December of 2002 is a month Barcelona and its fans would like to forget. While they did beat Newcastle United 3-1 at home in the Champions League and Mallorca 4-0 away, they suffered three consecutive losses in the league.
First, they lost away at Sociedad, 2-1. They followed that with another away loss to Rayo, before being completely blown out at home by Sevilla which ended as a 3-0 loss. The end of Van Gaal’s era was near, and so was the era of club president Gaspart.
2003 didn’t start much better. While the first game of the new year was a comfortable 3-0 win at home over Recreativo Huelva, it was followed with a disappointing away draw at Malaga. Things were about to hit rock bottom for the team as they lost another three consecutive games in the league. They first lost at home to Valencia with a scoreline of 4-2, then lost 2-0 to Celta Vigo, then concluded with an embarrassing 3-0 loss at the Vicente Calderon to Atletico Madrid.
After coming back from the loss to Celta Vigo, Van Gaal finally decided to terminate his contract following a two-hour meeting with the club's board of directors. By that time, they were already at 12th place in the league, and just three points from the relegation zone. Let that sink in: just three points.
The team was subsequently taken over by a Serbian manager by the name of Radomir Antic. They would go as low as 15th place in February, which led to the unthinkable idea of Barcelona being relegated for the first time ever. After increasingly personal attacks by the media, board members and fans, president Joan Gaspert resigned in February 8th of 2003.
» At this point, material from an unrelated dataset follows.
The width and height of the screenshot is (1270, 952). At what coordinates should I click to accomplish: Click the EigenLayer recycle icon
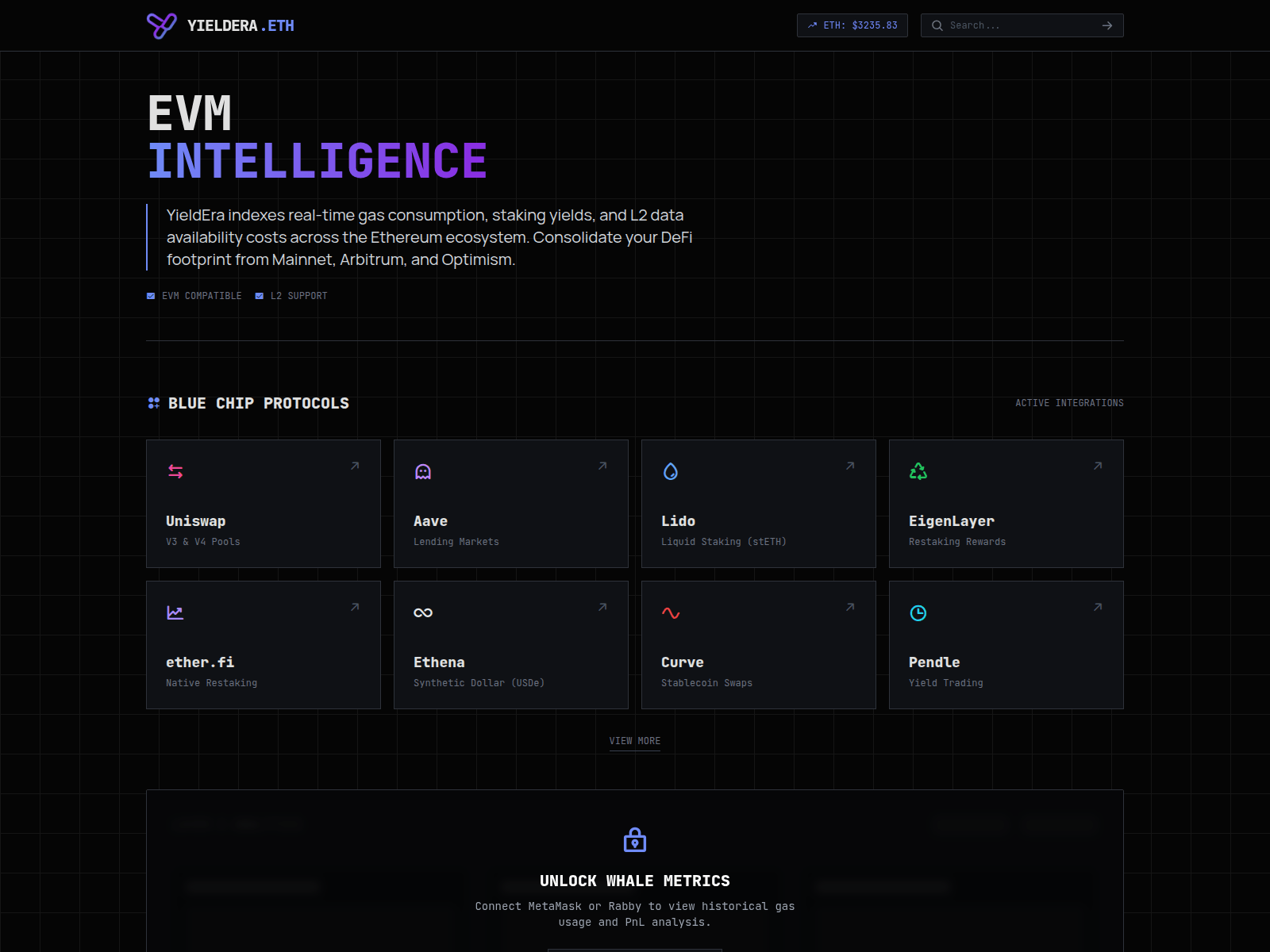(x=918, y=471)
The elections began by March and Enric Reyna stepped in as interim president. The improvements showed almost immediately on the pitch, and by the end of the season Antic had somehow led them to a respectable sixth place in the table.
A young, outspoken Joan Laporta, who had the full support of the legendary Johan Cruyff, was finally elected as the new president after an atrocious season had ended. But the contract of Antic would not be renewed, with Laporta preferring a younger manager. He ended up giving the job to Frank Rijkaard, who would start the rebuilding process that summer. The club would reap the rewards of that rebuilding process later on.
Under Rijkaard, the club signed Ronaldinho, Deco, Henrik Larsson, Ludovic Giuly, Samuel Eto'o and Rafael Márquez in the summer of 2003. They would all go on to play important parts for the team. Rijkaard would also promote a young Lionel Messi to the first team, giving him a league debut in October of 2004 against bitter rivals Espanyol.
Since dropping as low as 15th on the table in the middle of the 2002-03 season, Barcelona has gone on to become one of the most successful clubs in the world. They’d go on to win eight La Liga titles, four Champions League titles and four Copa del Rey titles.
Laporta and Rijkaard’s rebuilding work gave them an enormous amount of success, laying the groundwork for a record breaking year in 2009 when they won a sextuple with then manager Pep Guardiola. To this day, it is hard to figure out what exactly went wrong during that 2002-03 season. It would be almost impossible to witness them going through a similar patch again, as they have been strongly dominating the football world since.